**PROVIDED DATA:**
○ ○ ○ ○ ○

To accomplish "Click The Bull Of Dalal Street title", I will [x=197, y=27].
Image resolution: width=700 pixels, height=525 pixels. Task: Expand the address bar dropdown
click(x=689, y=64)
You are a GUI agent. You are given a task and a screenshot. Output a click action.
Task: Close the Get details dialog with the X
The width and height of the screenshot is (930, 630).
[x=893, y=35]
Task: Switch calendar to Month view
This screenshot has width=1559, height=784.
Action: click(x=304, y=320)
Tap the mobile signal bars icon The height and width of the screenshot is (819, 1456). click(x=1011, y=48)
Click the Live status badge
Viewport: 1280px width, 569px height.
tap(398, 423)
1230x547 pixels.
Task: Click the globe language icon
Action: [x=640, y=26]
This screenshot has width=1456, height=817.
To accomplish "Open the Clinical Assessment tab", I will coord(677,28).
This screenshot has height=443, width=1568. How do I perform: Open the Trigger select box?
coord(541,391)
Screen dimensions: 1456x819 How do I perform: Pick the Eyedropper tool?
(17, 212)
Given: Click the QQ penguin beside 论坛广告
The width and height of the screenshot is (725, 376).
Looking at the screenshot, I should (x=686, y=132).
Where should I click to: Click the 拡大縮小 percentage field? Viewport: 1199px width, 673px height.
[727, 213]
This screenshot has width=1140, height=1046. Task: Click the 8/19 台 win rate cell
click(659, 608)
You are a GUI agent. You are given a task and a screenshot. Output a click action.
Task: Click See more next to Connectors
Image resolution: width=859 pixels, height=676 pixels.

○ ○ ○ ○ ○

**THE PROBLEM:** Restate, without alteration, the lines of the material above that begin at the one containing "Task: Click See more next to Connectors" and run through its last line.

**RESULT:**
Task: Click See more next to Connectors
Image resolution: width=859 pixels, height=676 pixels.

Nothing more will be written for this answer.